Layer: Specifies which layer of the layered architecture the domain object belongs to, such as presentation layer, application layer, domain layer, or infrastructure layer.

Domain Object: The specific name of the domain object in the domain model.

Domain Type: The type of the domain object based on the DDD knowledge system, including bounded context, aggregate, aggregate root, entity, value object, domain event, application service, domain service, and repository.

Dependent Domain Object: The dependencies of the domain object based on the business object dependencies or layered calls, such as service invocation dependencies and associated object aggregation.

Package Name: The package name in the code model, corresponding to the package where the domain object is located.

Class Name: The class name in the code model, corresponding to the class name of the domain object.

Method Name: The method name in the code model, corresponding to the implemented or operated method of the domain object.

After establishing this mapping relationship, we can obtain the microservice code structure shown in the diagram below.

Atypical Domain Model #

There may be some business scenarios where you cannot design a typical domain model. In such scenarios, there may be multiple entities that are independent of each other and have a loose coupling. These entities are mainly involved in analysis or calculations, and it may be difficult to identify an aggregate root. However, in terms of the business itself, these entities are highly cohesive. Moreover, the business they combine with other aggregates is within a bounded context, making it unlikely to design them as separate microservices.

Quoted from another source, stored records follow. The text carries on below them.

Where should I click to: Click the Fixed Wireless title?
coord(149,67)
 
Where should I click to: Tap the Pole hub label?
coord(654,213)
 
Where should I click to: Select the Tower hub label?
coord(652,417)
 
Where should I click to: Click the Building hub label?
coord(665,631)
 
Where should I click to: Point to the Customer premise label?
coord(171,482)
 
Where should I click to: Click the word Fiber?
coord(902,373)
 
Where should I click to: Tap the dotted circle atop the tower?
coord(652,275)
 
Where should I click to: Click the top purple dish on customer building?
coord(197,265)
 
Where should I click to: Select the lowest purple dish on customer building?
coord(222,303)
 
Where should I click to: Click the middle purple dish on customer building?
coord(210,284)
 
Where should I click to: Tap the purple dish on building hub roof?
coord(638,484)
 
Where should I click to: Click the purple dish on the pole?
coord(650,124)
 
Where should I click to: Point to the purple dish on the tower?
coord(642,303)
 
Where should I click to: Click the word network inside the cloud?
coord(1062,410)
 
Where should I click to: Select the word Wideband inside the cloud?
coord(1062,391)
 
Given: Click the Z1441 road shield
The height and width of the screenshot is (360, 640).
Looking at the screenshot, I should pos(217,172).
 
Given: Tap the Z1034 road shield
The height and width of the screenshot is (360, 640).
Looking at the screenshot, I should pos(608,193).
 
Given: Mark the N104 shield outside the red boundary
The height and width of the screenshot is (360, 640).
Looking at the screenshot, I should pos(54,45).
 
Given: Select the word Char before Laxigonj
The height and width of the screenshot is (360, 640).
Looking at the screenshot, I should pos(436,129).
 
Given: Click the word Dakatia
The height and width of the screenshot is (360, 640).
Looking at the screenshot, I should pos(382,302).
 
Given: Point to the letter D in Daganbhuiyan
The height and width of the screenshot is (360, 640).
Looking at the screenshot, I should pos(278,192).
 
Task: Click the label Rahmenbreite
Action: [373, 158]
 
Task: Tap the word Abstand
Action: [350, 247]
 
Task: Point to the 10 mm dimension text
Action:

This type of business scenario is actually quite common. For example, in the personal customer domain model, there is an aggregate for customer merging. It scans all customers, checks whether they are duplicates based on business rules such as ID card number and phone number, and then merges the duplicate customers. In this type of business scenario, it is not possible to identify an aggregate root.

So, what can we do for these atypical models?

We can still borrow the concept of aggregates and use them to define this functionality. We can use the same analysis methods as in typical domain models to design entity attributes and methods, encapsulate and layer methods and services, design repositories, and establish dependencies between domain objects. The only regret is that we still cannot find an aggregate root. However, that’s okay, because besides aggregate management functionality, we can also use other design methods from DDD.

Summary #

Today we learned the design process from domain model to microservices, which is crucial in the process of microservice design. From the perspective of the microservice system, you need to analyze the domain model in depth and detail, layer the domain objects, identify the dependency relationships between the domain objects, establish the mapping relationship between the domain objects and the microservice code objects, in order to ensure the consistency between the domain model and the code model, and finally complete the design of the microservices.

After establishing the relationship between this business model and the microservice system architecture, the entire project team can work in a unified common language, even if the development personnel are not familiar with the business, or the business personnel are not familiar with the code, they can quickly locate the code position.